Try it:
Scan the data below for lines holding the word "highlighted", and copy each line found.

Data provided:
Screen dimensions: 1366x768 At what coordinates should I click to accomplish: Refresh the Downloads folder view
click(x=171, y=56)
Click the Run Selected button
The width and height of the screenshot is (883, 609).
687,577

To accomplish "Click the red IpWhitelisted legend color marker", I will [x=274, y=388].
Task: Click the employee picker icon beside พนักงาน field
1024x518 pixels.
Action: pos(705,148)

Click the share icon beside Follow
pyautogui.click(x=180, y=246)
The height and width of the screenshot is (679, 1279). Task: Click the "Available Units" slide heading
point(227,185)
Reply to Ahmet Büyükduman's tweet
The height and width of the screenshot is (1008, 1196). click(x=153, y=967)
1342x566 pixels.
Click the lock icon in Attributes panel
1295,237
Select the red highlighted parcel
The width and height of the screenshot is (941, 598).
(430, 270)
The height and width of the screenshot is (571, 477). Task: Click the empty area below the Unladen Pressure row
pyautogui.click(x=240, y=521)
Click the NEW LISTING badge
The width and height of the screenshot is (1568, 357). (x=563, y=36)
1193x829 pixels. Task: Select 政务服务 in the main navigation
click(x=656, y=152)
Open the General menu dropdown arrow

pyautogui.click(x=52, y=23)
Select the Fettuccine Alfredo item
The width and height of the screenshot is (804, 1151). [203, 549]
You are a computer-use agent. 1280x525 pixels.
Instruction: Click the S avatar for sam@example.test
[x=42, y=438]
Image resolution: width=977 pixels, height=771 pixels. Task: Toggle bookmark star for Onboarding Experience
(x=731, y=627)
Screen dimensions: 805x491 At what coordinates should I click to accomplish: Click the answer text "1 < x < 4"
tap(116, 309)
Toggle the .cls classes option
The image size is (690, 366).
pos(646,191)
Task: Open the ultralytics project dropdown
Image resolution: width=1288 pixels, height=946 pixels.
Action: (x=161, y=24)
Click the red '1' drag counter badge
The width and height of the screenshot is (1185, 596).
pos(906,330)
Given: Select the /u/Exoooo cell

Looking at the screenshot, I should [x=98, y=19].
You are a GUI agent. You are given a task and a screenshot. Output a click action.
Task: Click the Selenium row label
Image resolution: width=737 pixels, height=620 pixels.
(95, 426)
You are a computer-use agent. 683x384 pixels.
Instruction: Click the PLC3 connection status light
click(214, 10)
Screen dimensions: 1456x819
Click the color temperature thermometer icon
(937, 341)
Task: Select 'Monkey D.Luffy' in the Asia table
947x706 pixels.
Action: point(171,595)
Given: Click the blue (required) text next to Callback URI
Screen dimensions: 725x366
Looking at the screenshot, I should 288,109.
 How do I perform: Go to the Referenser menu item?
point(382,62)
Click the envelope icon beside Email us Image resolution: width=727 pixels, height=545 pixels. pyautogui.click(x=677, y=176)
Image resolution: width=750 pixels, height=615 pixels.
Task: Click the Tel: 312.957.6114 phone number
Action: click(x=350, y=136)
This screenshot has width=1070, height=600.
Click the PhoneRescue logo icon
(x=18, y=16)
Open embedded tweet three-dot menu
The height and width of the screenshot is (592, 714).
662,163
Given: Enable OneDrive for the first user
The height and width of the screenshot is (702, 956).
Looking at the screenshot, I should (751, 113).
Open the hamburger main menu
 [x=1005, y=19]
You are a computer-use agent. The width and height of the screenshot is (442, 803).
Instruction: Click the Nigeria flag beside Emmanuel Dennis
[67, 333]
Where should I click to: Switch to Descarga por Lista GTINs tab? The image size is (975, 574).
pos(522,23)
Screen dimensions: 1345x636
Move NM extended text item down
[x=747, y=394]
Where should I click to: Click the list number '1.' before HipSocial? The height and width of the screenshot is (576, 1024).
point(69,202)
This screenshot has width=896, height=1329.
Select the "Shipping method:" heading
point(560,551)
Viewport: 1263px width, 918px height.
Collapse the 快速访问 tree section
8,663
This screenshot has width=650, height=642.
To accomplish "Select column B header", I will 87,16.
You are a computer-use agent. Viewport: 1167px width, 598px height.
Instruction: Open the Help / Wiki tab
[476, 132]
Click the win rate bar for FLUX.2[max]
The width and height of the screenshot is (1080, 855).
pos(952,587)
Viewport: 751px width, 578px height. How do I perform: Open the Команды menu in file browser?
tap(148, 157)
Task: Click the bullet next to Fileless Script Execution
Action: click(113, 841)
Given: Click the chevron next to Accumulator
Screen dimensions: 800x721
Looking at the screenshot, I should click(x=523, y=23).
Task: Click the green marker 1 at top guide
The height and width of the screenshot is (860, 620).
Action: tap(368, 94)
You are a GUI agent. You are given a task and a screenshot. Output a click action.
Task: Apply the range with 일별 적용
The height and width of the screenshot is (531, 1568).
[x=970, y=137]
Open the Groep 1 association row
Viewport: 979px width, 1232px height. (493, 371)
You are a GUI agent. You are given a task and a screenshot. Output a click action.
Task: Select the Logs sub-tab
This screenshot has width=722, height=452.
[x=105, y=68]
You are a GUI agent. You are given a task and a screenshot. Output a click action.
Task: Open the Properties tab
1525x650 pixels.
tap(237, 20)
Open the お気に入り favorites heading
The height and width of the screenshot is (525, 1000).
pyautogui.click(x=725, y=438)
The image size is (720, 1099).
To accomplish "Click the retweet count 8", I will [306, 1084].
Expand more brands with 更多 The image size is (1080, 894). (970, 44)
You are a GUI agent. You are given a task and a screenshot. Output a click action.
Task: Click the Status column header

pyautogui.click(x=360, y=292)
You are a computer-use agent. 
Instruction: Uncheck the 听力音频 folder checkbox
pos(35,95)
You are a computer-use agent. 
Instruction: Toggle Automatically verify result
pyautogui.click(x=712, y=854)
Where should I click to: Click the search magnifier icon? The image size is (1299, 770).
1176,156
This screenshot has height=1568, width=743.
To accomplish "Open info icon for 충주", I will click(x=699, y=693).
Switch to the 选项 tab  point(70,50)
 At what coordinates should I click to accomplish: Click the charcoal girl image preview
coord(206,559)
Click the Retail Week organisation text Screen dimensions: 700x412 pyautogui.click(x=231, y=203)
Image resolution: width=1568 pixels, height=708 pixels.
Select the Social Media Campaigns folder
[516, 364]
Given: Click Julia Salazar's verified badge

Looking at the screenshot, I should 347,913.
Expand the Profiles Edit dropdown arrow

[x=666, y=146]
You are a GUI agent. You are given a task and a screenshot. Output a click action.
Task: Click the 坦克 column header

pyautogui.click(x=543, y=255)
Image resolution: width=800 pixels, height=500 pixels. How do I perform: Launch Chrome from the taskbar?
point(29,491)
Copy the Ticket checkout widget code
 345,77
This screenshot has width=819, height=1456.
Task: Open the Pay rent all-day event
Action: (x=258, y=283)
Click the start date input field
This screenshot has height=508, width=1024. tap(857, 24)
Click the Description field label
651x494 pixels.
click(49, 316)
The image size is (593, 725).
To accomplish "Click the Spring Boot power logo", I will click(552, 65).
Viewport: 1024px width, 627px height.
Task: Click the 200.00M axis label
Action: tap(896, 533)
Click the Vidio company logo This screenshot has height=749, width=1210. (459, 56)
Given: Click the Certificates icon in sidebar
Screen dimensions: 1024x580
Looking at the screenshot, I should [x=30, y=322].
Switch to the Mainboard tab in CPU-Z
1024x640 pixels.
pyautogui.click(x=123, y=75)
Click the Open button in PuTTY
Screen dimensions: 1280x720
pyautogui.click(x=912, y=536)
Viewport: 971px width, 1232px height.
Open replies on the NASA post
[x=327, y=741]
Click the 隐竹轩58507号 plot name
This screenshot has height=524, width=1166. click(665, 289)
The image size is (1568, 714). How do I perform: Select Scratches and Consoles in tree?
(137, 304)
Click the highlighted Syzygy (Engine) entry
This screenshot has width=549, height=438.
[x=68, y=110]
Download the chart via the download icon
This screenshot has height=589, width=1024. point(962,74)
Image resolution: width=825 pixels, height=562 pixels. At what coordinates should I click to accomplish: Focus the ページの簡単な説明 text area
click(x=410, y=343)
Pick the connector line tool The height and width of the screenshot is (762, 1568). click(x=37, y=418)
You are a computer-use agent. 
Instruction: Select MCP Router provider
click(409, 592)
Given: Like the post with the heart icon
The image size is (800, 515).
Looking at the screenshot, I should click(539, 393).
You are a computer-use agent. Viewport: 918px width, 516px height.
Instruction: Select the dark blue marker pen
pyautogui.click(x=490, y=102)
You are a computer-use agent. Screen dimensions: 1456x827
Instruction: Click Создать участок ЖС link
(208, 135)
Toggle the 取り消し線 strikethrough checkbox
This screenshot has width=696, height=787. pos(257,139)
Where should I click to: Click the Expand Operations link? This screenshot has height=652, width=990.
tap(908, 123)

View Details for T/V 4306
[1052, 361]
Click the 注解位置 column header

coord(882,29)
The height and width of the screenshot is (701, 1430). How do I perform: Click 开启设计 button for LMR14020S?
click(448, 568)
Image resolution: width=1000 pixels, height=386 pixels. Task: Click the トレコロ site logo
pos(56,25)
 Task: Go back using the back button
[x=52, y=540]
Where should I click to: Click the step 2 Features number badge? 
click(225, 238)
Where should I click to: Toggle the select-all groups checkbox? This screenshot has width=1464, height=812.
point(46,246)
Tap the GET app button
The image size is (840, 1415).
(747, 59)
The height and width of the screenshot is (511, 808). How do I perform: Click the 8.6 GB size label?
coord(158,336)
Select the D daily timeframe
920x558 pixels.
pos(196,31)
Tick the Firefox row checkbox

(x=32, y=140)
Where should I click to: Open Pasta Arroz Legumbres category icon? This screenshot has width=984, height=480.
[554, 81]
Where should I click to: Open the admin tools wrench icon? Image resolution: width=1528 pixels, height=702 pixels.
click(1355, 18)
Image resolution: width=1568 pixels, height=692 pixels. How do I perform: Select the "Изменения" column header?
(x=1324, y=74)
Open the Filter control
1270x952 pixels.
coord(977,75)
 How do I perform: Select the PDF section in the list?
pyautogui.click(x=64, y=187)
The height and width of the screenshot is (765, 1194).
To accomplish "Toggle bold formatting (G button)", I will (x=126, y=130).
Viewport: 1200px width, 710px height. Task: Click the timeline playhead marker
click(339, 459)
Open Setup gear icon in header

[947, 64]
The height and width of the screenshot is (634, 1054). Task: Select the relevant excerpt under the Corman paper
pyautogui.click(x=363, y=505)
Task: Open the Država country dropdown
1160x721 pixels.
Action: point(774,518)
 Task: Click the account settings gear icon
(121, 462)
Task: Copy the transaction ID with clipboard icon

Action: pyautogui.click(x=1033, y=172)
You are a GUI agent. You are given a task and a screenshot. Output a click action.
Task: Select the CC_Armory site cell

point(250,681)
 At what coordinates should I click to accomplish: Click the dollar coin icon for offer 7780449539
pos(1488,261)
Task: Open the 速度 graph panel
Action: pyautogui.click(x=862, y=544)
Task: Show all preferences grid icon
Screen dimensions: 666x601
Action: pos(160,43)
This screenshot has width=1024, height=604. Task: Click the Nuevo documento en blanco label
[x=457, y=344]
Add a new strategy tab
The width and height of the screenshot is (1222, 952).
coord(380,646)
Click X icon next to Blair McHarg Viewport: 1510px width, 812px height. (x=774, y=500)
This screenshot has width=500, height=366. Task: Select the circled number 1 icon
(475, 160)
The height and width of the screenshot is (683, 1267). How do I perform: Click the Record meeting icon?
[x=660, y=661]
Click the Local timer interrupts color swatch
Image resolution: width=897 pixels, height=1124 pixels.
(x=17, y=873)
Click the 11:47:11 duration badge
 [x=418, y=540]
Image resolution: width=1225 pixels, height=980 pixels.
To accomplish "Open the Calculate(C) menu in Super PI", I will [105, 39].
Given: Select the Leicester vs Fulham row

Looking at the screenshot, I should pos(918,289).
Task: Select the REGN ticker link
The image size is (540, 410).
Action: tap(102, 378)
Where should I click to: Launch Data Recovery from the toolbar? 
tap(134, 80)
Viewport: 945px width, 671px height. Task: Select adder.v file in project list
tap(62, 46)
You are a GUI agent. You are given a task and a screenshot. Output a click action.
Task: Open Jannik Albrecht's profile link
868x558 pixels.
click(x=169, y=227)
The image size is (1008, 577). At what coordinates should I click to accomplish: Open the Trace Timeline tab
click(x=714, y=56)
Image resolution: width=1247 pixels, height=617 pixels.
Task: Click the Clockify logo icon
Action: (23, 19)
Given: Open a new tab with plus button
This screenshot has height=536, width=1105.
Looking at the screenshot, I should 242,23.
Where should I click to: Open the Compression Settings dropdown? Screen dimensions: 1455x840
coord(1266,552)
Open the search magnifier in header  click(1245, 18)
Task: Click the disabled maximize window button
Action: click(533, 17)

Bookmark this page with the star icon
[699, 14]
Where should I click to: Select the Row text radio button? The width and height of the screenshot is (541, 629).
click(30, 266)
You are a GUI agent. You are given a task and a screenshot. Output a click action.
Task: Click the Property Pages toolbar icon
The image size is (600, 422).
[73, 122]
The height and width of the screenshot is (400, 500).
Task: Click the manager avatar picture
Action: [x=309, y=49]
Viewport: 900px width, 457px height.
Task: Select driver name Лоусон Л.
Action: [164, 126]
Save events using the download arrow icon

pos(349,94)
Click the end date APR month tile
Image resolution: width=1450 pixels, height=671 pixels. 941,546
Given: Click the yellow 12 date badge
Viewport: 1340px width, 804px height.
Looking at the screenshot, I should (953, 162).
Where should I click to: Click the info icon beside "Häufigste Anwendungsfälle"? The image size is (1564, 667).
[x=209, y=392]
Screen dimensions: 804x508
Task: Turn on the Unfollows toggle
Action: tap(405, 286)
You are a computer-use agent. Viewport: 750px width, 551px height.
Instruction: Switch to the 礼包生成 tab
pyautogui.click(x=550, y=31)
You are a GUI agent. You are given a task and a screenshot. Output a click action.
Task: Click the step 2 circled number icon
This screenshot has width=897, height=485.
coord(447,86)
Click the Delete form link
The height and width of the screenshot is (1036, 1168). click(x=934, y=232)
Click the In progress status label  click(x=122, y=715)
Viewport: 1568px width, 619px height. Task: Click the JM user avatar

Solution to the exercise:
Select the red highlighted parcel
Click the highlighted Syzygy (Engine) entry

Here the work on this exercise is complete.